**Aim of the task:** Copy the part of the items below that opens with the line containing "You are a computer-use agent. The" and closes with the line containing "click(x=127, y=70)", reproducing each line without any change.

>> start Information given

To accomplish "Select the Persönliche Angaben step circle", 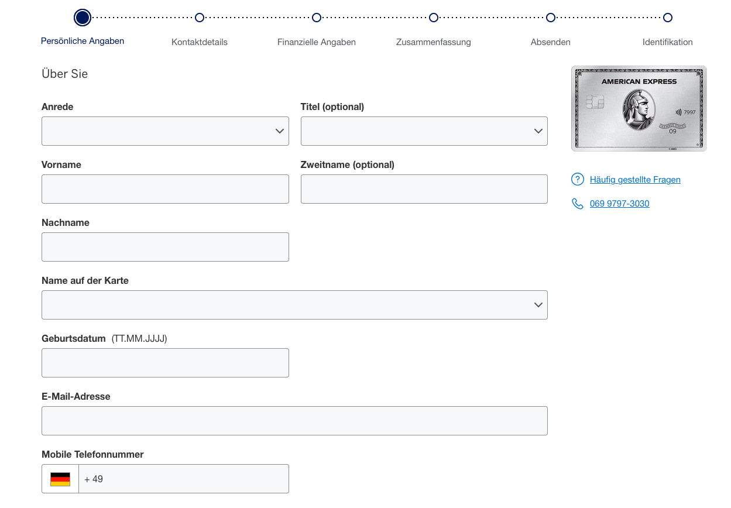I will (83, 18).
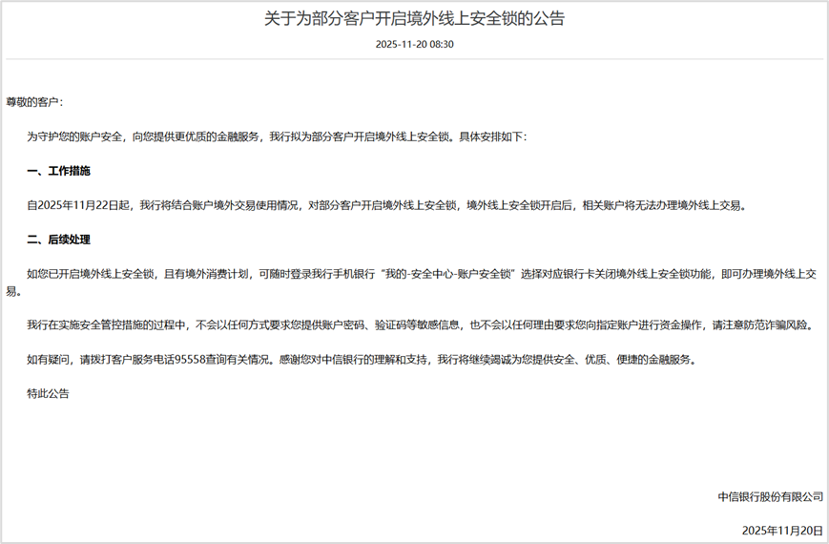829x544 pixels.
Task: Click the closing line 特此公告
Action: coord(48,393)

>> end Information given
>> start Information given

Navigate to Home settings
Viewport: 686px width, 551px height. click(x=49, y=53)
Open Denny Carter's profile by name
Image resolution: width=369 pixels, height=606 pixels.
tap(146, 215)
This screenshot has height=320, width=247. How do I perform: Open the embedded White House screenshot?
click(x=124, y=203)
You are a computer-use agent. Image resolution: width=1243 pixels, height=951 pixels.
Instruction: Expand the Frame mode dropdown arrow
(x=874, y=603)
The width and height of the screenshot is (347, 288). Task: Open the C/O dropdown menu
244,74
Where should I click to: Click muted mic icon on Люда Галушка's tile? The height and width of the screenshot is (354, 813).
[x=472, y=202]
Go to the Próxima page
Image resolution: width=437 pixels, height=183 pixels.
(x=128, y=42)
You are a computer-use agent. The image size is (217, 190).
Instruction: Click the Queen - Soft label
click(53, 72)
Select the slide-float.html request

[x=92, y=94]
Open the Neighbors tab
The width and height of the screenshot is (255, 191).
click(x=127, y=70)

>> end Information given

**The result:**
You are a computer-use agent. The image size is (217, 190).
Instruction: Click the Queen - Soft label
click(53, 72)
Select the slide-float.html request

[x=92, y=94]
Open the Neighbors tab
The width and height of the screenshot is (255, 191).
click(x=127, y=70)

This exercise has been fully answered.